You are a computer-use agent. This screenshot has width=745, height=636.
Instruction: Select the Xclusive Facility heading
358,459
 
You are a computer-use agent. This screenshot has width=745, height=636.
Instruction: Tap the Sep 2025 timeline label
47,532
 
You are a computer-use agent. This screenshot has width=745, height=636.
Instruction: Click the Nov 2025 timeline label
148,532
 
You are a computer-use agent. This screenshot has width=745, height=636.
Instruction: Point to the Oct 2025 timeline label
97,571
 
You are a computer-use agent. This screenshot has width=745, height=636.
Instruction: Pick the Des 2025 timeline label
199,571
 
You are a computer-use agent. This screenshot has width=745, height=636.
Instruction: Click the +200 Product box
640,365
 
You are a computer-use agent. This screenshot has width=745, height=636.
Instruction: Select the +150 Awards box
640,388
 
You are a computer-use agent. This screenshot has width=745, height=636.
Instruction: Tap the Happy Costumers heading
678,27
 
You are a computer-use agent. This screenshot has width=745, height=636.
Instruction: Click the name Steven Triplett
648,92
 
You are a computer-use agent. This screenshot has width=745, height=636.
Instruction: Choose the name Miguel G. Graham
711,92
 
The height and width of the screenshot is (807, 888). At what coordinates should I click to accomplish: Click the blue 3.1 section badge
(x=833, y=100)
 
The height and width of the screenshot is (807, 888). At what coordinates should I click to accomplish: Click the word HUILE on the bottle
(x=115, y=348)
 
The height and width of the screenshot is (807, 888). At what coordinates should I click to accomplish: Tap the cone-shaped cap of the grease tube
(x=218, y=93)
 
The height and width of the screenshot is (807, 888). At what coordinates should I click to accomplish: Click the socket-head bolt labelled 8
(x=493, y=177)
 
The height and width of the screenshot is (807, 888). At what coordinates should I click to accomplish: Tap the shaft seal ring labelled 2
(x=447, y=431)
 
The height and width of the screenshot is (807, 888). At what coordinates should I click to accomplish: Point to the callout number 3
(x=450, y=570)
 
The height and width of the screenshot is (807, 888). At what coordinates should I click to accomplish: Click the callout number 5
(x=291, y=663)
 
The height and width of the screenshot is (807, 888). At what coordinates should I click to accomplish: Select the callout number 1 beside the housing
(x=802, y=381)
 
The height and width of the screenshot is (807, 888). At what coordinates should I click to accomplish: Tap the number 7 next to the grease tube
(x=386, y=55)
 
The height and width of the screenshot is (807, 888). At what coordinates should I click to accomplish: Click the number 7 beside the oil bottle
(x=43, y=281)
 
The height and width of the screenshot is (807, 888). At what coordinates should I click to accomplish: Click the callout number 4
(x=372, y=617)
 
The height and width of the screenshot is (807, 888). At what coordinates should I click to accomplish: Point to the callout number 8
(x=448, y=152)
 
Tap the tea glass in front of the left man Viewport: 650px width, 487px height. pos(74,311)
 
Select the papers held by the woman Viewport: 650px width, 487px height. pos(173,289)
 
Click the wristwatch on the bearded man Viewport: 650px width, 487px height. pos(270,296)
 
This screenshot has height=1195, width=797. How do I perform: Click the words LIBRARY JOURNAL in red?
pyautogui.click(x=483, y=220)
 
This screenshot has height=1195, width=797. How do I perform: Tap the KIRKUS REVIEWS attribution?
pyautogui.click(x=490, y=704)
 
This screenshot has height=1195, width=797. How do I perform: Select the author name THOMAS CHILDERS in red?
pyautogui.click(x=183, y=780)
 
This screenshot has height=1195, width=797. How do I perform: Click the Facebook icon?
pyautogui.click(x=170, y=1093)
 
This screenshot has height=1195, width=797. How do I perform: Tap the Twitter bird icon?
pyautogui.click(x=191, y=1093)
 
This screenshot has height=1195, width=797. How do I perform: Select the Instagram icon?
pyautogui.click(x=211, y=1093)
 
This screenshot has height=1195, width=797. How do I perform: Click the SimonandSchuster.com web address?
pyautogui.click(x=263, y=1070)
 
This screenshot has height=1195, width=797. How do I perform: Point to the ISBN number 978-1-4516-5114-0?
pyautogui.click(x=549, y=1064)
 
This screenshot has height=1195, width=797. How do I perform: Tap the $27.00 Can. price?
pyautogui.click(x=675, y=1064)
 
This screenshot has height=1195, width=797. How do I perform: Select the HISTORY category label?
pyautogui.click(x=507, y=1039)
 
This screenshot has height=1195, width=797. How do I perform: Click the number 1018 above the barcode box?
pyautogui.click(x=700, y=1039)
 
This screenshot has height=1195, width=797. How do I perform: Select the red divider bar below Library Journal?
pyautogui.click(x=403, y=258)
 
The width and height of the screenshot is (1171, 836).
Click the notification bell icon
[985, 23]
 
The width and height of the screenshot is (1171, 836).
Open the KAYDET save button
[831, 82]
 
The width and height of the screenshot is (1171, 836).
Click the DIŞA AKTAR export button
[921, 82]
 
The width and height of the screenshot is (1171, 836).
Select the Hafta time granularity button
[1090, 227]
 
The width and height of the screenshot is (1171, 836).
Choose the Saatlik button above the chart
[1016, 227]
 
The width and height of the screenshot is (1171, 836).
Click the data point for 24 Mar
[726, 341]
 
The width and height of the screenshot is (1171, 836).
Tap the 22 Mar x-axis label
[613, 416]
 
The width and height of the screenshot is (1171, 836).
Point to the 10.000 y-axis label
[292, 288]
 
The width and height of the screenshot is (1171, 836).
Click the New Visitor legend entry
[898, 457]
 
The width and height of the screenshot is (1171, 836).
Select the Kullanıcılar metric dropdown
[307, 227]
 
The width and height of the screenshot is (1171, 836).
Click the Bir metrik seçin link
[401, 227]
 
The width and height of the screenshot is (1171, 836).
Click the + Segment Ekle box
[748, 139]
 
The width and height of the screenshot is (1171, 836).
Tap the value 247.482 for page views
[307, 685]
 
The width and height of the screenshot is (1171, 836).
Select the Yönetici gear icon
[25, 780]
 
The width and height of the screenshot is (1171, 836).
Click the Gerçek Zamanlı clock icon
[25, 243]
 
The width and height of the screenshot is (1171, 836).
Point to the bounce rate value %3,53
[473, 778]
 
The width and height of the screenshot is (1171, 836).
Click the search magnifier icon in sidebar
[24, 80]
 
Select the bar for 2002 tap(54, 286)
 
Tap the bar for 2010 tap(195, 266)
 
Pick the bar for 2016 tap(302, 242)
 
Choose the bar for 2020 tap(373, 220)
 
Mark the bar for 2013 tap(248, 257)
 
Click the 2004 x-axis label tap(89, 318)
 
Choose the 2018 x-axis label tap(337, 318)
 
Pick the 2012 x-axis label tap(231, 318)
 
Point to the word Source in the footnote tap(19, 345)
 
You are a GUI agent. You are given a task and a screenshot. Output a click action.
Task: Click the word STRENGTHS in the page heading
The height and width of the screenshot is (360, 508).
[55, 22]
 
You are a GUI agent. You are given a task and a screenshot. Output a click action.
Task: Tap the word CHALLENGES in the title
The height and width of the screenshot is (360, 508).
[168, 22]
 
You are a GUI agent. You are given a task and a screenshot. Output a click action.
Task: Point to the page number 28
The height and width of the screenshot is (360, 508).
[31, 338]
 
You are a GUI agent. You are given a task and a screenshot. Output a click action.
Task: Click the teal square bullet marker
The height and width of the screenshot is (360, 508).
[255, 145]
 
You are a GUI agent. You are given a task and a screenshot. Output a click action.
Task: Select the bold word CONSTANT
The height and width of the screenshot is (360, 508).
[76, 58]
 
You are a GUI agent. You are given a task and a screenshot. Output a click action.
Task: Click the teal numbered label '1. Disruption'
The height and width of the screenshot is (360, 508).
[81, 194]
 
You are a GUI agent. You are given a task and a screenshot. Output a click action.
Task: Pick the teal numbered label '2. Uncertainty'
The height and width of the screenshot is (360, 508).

....

• _Task_: Reproduce the full listing, switching each "timeline label" to "date label" and leaving everything else as it is.

• _Reply_:
You are a computer-use agent. This screenshot has width=745, height=636.
Instruction: Select the Xclusive Facility heading
358,459
 
You are a computer-use agent. This screenshot has width=745, height=636.
Instruction: Tap the Sep 2025 date label
47,532
 
You are a computer-use agent. This screenshot has width=745, height=636.
Instruction: Click the Nov 2025 date label
148,532
 
You are a computer-use agent. This screenshot has width=745, height=636.
Instruction: Point to the Oct 2025 date label
97,571
 
You are a computer-use agent. This screenshot has width=745, height=636.
Instruction: Pick the Des 2025 date label
199,571
 
You are a computer-use agent. This screenshot has width=745, height=636.
Instruction: Click the +200 Product box
640,365
 
You are a computer-use agent. This screenshot has width=745, height=636.
Instruction: Select the +150 Awards box
640,388
 
You are a computer-use agent. This screenshot has width=745, height=636.
Instruction: Tap the Happy Costumers heading
678,27
 
You are a computer-use agent. This screenshot has width=745, height=636.
Instruction: Click the name Steven Triplett
648,92
 
You are a computer-use agent. This screenshot has width=745, height=636.
Instruction: Choose the name Miguel G. Graham
711,92
 
The height and width of the screenshot is (807, 888). At what coordinates should I click to accomplish: Click the blue 3.1 section badge
(x=833, y=100)
 
The height and width of the screenshot is (807, 888). At what coordinates should I click to accomplish: Click the word HUILE on the bottle
(x=115, y=348)
 
The height and width of the screenshot is (807, 888). At what coordinates should I click to accomplish: Tap the cone-shaped cap of the grease tube
(x=218, y=93)
 
The height and width of the screenshot is (807, 888). At what coordinates should I click to accomplish: Click the socket-head bolt labelled 8
(x=493, y=177)
 
The height and width of the screenshot is (807, 888). At what coordinates should I click to accomplish: Tap the shaft seal ring labelled 2
(x=447, y=431)
 
The height and width of the screenshot is (807, 888). At what coordinates should I click to accomplish: Point to the callout number 3
(x=450, y=570)
 
The height and width of the screenshot is (807, 888). At what coordinates should I click to accomplish: Click the callout number 5
(x=291, y=663)
 
The height and width of the screenshot is (807, 888). At what coordinates should I click to accomplish: Select the callout number 1 beside the housing
(x=802, y=381)
 
The height and width of the screenshot is (807, 888). At what coordinates should I click to accomplish: Tap the number 7 next to the grease tube
(x=386, y=55)
 
The height and width of the screenshot is (807, 888). At what coordinates should I click to accomplish: Click the number 7 beside the oil bottle
(x=43, y=281)
 
The height and width of the screenshot is (807, 888). At what coordinates should I click to accomplish: Click the callout number 4
(x=372, y=617)
 
The height and width of the screenshot is (807, 888). At what coordinates should I click to accomplish: Point to the callout number 8
(x=448, y=152)
 
Tap the tea glass in front of the left man Viewport: 650px width, 487px height. pos(74,311)
 
Select the papers held by the woman Viewport: 650px width, 487px height. pos(173,289)
 
Click the wristwatch on the bearded man Viewport: 650px width, 487px height. pos(270,296)
 
This screenshot has height=1195, width=797. How do I perform: Click the words LIBRARY JOURNAL in red?
pyautogui.click(x=483, y=220)
 
This screenshot has height=1195, width=797. How do I perform: Tap the KIRKUS REVIEWS attribution?
pyautogui.click(x=490, y=704)
 
This screenshot has height=1195, width=797. How do I perform: Select the author name THOMAS CHILDERS in red?
pyautogui.click(x=183, y=780)
 
This screenshot has height=1195, width=797. How do I perform: Click the Facebook icon?
pyautogui.click(x=170, y=1093)
 
This screenshot has height=1195, width=797. How do I perform: Tap the Twitter bird icon?
pyautogui.click(x=191, y=1093)
 
This screenshot has height=1195, width=797. How do I perform: Select the Instagram icon?
pyautogui.click(x=211, y=1093)
 
This screenshot has height=1195, width=797. How do I perform: Click the SimonandSchuster.com web address?
pyautogui.click(x=263, y=1070)
 
This screenshot has height=1195, width=797. How do I perform: Point to the ISBN number 978-1-4516-5114-0?
pyautogui.click(x=549, y=1064)
 
This screenshot has height=1195, width=797. How do I perform: Tap the $27.00 Can. price?
pyautogui.click(x=675, y=1064)
 
This screenshot has height=1195, width=797. How do I perform: Select the HISTORY category label?
pyautogui.click(x=507, y=1039)
 
This screenshot has height=1195, width=797. How do I perform: Click the number 1018 above the barcode box?
pyautogui.click(x=700, y=1039)
 
This screenshot has height=1195, width=797. How do I perform: Select the red divider bar below Library Journal?
pyautogui.click(x=403, y=258)
 
The width and height of the screenshot is (1171, 836).
Click the notification bell icon
[985, 23]
 
The width and height of the screenshot is (1171, 836).
Open the KAYDET save button
[831, 82]
 
The width and height of the screenshot is (1171, 836).
Click the DIŞA AKTAR export button
[921, 82]
 
The width and height of the screenshot is (1171, 836).
Select the Hafta time granularity button
[1090, 227]
 
The width and height of the screenshot is (1171, 836).
Choose the Saatlik button above the chart
[1016, 227]
 
The width and height of the screenshot is (1171, 836).
Click the data point for 24 Mar
[726, 341]
 
The width and height of the screenshot is (1171, 836).
Tap the 22 Mar x-axis label
[613, 416]
 
The width and height of the screenshot is (1171, 836).
Point to the 10.000 y-axis label
[292, 288]
 
The width and height of the screenshot is (1171, 836).
Click the New Visitor legend entry
[898, 457]
 
The width and height of the screenshot is (1171, 836).
Select the Kullanıcılar metric dropdown
[307, 227]
 
The width and height of the screenshot is (1171, 836).
Click the Bir metrik seçin link
[401, 227]
 
The width and height of the screenshot is (1171, 836).
Click the + Segment Ekle box
[748, 139]
 
The width and height of the screenshot is (1171, 836).
Tap the value 247.482 for page views
[307, 685]
 
The width and height of the screenshot is (1171, 836).
Select the Yönetici gear icon
[25, 780]
 
The width and height of the screenshot is (1171, 836).
Click the Gerçek Zamanlı clock icon
[25, 243]
 
The width and height of the screenshot is (1171, 836).
Point to the bounce rate value %3,53
[473, 778]
 
The width and height of the screenshot is (1171, 836).
Click the search magnifier icon in sidebar
[24, 80]
 
Select the bar for 2002 tap(54, 286)
 
Tap the bar for 2010 tap(195, 266)
 
Pick the bar for 2016 tap(302, 242)
 
Choose the bar for 2020 tap(373, 220)
 
Mark the bar for 2013 tap(248, 257)
 
Click the 2004 x-axis label tap(89, 318)
 
Choose the 2018 x-axis label tap(337, 318)
 
Pick the 2012 x-axis label tap(231, 318)
 
Point to the word Source in the footnote tap(19, 345)
 
You are a GUI agent. You are given a task and a screenshot. Output a click action.
Task: Click the word STRENGTHS in the page heading
The height and width of the screenshot is (360, 508).
[55, 22]
 
You are a GUI agent. You are given a task and a screenshot. Output a click action.
Task: Tap the word CHALLENGES in the title
The height and width of the screenshot is (360, 508).
[168, 22]
 
You are a GUI agent. You are given a task and a screenshot. Output a click action.
Task: Point to the page number 28
The height and width of the screenshot is (360, 508).
[31, 338]
 
You are a GUI agent. You are given a task and a screenshot. Output a click action.
Task: Click the teal square bullet marker
The height and width of the screenshot is (360, 508).
[255, 145]
 
You are a GUI agent. You are given a task and a screenshot. Output a click action.
Task: Select the bold word CONSTANT
The height and width of the screenshot is (360, 508).
[76, 58]
 
You are a GUI agent. You are given a task and a screenshot. Output a click action.
Task: Click the teal numbered label '1. Disruption'
The height and width of the screenshot is (360, 508).
[81, 194]
 
You are a GUI agent. You are given a task and a screenshot. Output a click action.
Task: Pick the teal numbered label '2. Uncertainty'
The height and width of the screenshot is (360, 508).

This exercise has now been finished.